Un legado con futuro La reflexión sobre los sistemas híbridos de escritura cinematográfica y la reformulación del tono ensayístico mediante un juego con las texturas de la imagen fílmica contemporánea que han propuesto directores como Godard o Chris Marker - otro autor periférico del movimiento-resulta más transgresora que buena parte de los trabajos que desde el territorio del arte hacen alarde de la existencia de un after cinema que nunca acaba de concretarse. Por otra parte, los juegos sobre la idea de complot que Jacques Rivette ha articulado desde que realizó su primer largometraje (Paris nous appartient),no hacen más que adquirir una extraña vigencia en medio de un mundo en el que la idea de la sospecha sobre la verdad de los medios de comunicación y la paranoia de un complot internacional que nos manipula sin cesar no deja de inscribirse en las imágenes cinematográficas de nuestro propio presente.

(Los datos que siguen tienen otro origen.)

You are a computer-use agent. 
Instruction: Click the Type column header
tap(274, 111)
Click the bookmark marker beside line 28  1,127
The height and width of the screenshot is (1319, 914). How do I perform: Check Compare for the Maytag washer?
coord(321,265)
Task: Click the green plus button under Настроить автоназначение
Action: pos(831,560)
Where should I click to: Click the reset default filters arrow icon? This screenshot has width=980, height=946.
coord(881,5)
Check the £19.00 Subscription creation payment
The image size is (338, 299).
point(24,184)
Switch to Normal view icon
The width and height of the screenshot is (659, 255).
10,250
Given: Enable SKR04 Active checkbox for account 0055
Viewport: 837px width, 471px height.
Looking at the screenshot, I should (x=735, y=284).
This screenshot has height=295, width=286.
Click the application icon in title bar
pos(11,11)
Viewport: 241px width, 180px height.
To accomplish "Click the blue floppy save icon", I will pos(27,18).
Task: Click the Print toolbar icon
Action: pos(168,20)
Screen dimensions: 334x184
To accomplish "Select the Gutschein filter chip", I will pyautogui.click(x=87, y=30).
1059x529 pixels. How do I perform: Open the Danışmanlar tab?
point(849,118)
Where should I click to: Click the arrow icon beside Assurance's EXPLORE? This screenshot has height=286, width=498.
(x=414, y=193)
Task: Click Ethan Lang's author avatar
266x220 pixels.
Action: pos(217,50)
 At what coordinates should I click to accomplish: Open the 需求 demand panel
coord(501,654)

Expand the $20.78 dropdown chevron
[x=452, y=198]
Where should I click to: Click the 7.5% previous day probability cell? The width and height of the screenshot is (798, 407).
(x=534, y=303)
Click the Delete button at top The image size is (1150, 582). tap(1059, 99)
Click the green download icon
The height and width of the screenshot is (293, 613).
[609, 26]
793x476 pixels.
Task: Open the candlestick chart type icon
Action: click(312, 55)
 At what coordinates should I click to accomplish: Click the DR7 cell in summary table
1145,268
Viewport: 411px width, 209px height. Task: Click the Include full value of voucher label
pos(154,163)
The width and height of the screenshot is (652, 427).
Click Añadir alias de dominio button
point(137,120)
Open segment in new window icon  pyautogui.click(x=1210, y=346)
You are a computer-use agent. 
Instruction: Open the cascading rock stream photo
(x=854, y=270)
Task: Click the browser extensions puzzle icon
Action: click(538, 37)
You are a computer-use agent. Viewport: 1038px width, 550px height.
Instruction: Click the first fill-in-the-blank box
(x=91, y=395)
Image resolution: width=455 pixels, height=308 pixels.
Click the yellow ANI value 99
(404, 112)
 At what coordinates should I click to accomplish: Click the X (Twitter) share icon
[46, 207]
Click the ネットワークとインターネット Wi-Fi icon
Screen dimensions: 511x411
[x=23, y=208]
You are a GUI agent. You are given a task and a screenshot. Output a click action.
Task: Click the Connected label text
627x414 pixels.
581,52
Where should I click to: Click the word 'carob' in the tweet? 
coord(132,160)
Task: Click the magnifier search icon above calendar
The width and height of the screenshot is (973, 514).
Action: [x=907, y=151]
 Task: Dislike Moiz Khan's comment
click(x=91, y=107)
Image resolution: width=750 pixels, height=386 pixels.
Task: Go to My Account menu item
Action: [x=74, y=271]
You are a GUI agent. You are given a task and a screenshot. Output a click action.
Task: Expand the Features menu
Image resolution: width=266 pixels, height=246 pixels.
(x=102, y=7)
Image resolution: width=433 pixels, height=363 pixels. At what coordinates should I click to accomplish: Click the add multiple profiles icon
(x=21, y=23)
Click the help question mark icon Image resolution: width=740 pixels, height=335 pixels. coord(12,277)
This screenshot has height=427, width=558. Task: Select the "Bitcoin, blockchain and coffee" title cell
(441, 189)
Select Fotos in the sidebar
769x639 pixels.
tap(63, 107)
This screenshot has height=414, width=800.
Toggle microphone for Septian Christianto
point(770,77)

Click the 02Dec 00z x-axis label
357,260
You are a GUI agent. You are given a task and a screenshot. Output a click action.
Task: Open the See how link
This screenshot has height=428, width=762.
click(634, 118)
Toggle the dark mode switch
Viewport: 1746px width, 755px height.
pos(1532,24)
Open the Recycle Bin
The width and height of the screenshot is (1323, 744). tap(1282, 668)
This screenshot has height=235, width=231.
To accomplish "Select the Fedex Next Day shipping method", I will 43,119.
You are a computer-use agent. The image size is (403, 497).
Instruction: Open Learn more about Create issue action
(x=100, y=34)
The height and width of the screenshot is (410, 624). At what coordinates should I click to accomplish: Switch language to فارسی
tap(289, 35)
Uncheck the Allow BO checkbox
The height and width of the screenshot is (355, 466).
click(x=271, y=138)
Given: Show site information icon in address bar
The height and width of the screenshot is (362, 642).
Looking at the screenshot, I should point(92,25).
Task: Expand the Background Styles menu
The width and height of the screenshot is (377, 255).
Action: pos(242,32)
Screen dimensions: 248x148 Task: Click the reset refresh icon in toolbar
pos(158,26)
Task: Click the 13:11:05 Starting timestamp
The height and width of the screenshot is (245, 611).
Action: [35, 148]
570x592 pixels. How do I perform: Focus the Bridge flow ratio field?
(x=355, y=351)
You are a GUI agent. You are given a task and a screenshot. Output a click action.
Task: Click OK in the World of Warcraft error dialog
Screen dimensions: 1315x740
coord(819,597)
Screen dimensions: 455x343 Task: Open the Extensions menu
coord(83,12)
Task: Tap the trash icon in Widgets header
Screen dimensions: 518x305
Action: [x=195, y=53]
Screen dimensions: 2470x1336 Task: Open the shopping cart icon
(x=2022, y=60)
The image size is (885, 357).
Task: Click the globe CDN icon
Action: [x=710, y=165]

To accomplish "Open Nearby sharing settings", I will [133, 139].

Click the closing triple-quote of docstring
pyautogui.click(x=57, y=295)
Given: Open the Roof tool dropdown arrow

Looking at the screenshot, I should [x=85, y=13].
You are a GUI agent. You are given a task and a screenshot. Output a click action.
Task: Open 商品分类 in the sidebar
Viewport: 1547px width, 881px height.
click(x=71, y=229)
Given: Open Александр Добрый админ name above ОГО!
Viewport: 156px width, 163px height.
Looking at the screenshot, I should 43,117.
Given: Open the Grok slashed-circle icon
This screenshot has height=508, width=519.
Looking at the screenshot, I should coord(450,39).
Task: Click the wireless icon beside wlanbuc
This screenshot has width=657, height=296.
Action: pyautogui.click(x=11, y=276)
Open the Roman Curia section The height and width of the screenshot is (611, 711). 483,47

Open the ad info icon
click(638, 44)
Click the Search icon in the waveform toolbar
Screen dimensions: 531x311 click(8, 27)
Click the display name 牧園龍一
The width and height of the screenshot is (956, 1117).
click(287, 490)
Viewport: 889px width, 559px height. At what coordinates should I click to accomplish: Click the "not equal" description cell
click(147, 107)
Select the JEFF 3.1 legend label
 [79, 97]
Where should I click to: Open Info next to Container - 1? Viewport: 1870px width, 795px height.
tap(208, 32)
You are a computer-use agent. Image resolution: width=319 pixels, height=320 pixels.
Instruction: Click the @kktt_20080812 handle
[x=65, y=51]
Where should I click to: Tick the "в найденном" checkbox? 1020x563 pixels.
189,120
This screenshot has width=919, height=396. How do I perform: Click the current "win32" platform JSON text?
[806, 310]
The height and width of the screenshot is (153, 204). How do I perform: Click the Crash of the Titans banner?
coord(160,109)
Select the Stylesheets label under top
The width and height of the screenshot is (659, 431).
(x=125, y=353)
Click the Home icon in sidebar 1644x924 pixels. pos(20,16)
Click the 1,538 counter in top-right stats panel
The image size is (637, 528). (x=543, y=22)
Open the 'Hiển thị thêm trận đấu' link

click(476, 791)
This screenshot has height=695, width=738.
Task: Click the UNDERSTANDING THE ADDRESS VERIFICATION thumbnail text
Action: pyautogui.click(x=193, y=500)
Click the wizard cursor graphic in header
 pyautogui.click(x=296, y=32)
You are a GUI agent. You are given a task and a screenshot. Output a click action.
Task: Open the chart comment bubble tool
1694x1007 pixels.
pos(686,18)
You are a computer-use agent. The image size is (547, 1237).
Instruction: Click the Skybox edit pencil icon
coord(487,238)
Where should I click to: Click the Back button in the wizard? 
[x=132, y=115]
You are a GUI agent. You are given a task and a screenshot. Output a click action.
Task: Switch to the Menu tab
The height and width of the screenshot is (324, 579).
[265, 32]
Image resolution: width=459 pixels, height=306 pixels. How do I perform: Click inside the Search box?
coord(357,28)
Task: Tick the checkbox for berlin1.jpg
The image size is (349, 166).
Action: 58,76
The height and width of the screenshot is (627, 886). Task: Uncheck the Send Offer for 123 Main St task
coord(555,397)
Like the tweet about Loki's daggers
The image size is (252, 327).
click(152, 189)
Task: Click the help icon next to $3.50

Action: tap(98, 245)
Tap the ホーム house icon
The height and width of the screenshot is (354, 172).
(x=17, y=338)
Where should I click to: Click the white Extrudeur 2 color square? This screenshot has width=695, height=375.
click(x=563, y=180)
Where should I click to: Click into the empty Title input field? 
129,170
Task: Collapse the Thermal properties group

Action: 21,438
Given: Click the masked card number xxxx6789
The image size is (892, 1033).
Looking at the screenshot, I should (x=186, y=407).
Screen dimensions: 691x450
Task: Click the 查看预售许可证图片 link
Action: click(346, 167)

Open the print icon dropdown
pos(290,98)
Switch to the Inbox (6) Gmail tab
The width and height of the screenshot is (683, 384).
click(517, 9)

Pero la gran lección que instituyó la nouvelle vague reside, sobre todo, en demostrar que era posible la existencia de un cine joven basado en la ligereza absoluta de los sistemas de producción. En un momento en que las instituciones intentan resucitar el fantasma de las grandes producciones comerciales, el legado de la nouvelle vague sirve para no olvidar que las películas pequeñas son las más hermosas, que la juventud del cine no reside en la edad de sus cineastas, sino en el espíritu libre que alimenta las obras. Rohmer fue capaz de rodar con una cámara de 16mmy un equipo de cinco personas una obra tan bella como El rayo verde (1986). La ligereza del cine del futuro tendrá siempre en la nouvelle vague un importante referente.